Saturday, April 30, 2016

Gianrico Carofiglio, A Fine Line

The series of legal thrillers set in the Pugliese city of Bari, by Gianrico Carofiglio, depend more upon the voice of the central character, Guido Guerrieri, than on plot or mystery--fortunately Guido is fascinating. He's a lawyer who's not too certain about his profession but comfortable in his life, his city, and his relationships with co-workers, his ex-wife, and his evening companion, Mr. Punchbag (Guido is a former boxer who keeps his hand in both in the gym and with his in-home punching bag, with which he sometimes carries on one-sided conversations).

In the new novel, he begins by discussing with a police friend a recent scare caused by the false diagnosis of a fatal illness. But the shadow of that experience is quickly set aside when a judge who is a former law-school classmate approaches him about a suspicion that the judge is being investigated for corruption. Guido accepts the case, and a double plot ensues. While Guido goes through the labyrinthine Italian legal system (which we learn a lot about ), his investigator (a young woman named Annapaola Doria, who is a former cop, a motorcycle enthusiast, and a source of attraction for Guido, something he is ambivalent about).

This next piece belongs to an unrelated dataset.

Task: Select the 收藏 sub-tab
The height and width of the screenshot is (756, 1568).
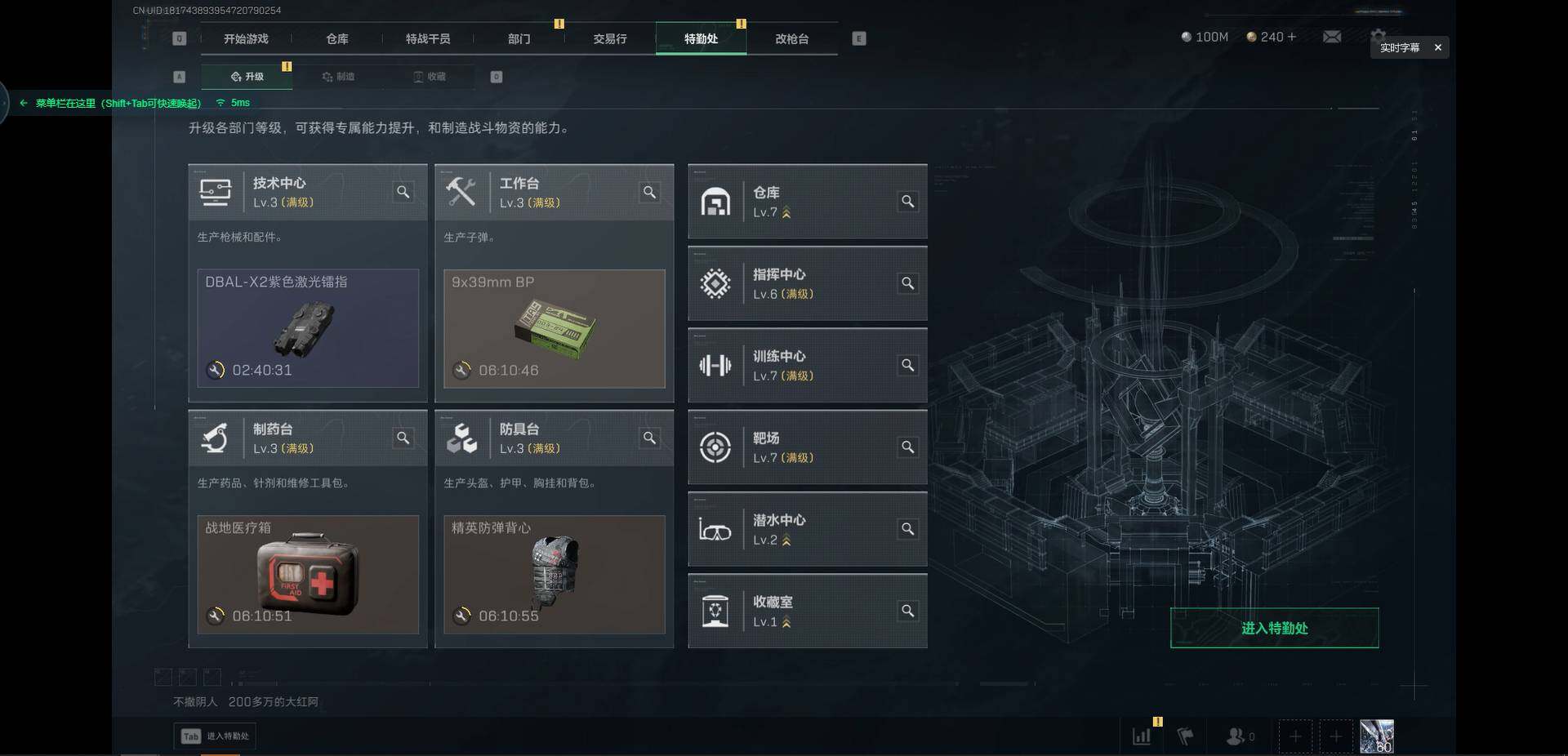Action: [x=430, y=77]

Carofiglio's skill as a writer is evident in his ability to hold the reader's attention without resorting to weapons, corpses, and other typical plot tropes of the crime genre. Here we have only the judge, the shadowy (and mostly off-stage) world of organized crime, from which the accusation of corruption arises by means of a criminal informant, and Guido's careful manipulation of the legal options open to him. Guido is not only good company, as a narrator, he is also an effective conduit for the forces at play in a social realm that includes many dark paths among the pleasing vistas of Puglia as he travels from Bari, where he and the judge are based, and Lecce, where the legal case will be heard. This series is not a travelogue/crime novel, though. The Italian setting is important, it is not as much a part of the novel's core as is the case in, for instance, the Camilleri novels. Instead, the reader gets a vivid sense of a fascinating character and the milieu in which he operates as an attorney. I highly recommend the whole series and the most recently translated episode is up to Carofiglio's high standard.